##### SUPPLIED MATERIAL #####
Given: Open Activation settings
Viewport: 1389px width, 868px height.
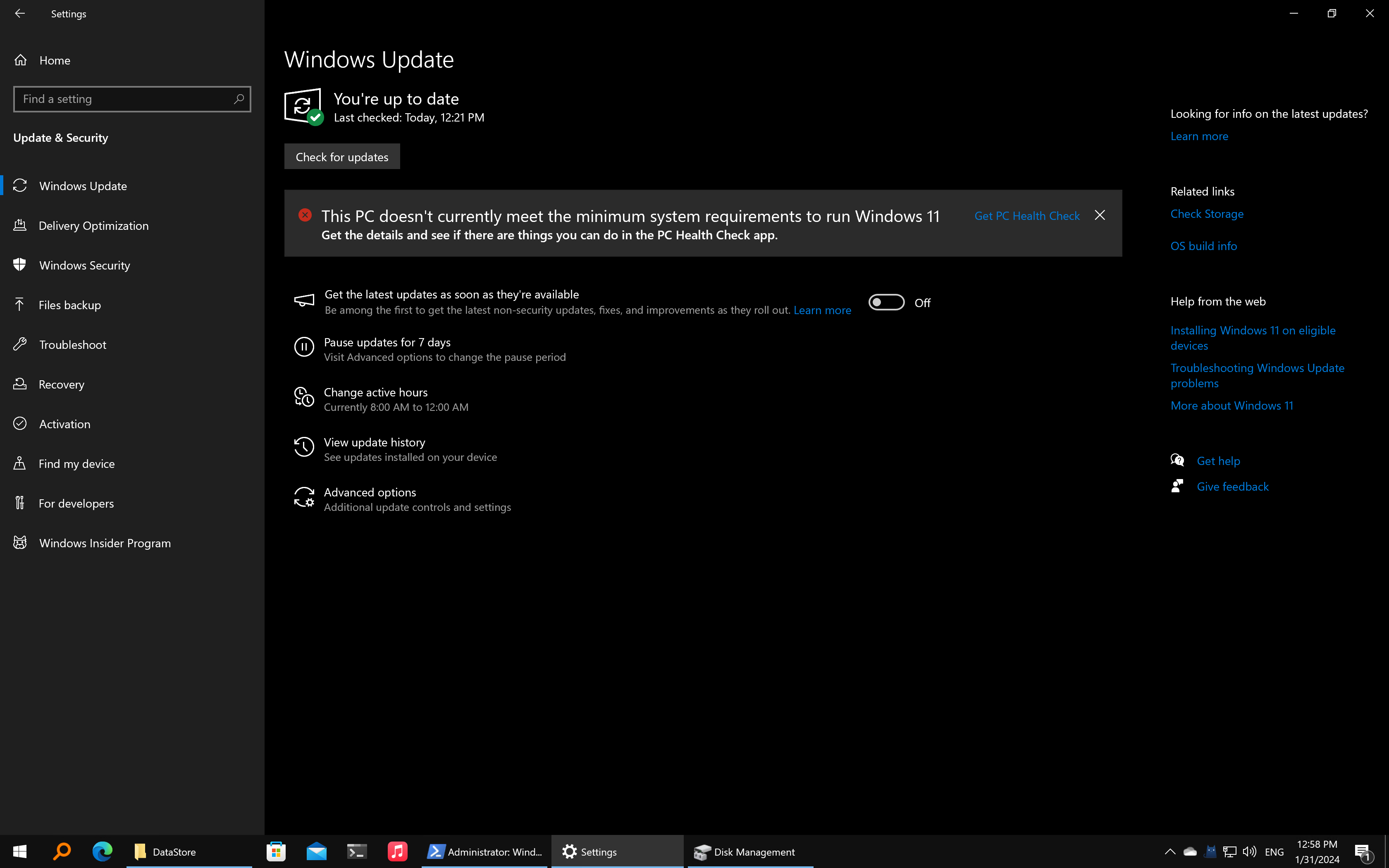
#####
##### SUPPLIED MATERIAL #####
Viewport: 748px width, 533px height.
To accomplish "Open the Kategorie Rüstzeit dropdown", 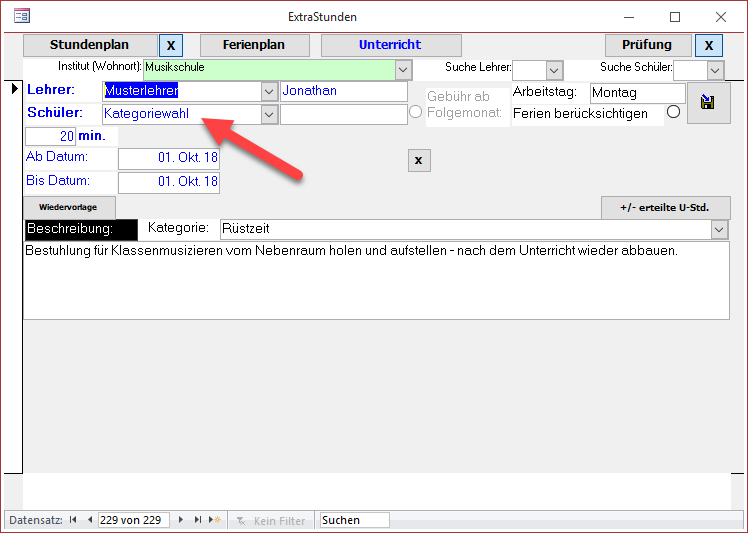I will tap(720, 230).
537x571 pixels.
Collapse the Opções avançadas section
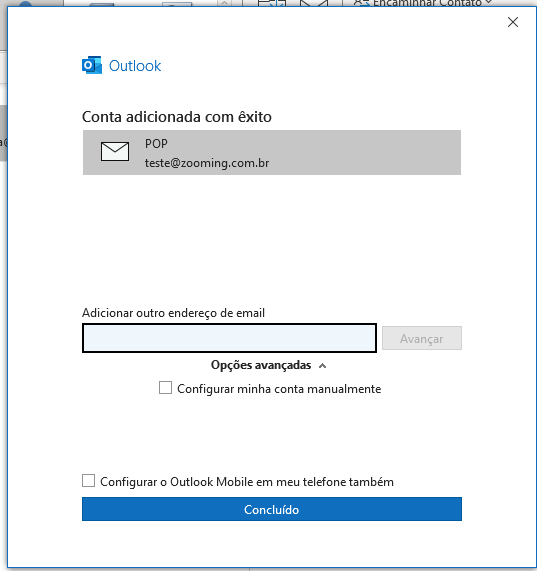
#####
(WHAT YOU SHOULD DO) Revise the records from the line with "537x571 pixels." to the line with "Collapse the Opções avançadas section": swap "Collapse" for "Expand", keep everything else the same, and return only those lines.

(TASK RESULT)
537x571 pixels.
Expand the Opções avançadas section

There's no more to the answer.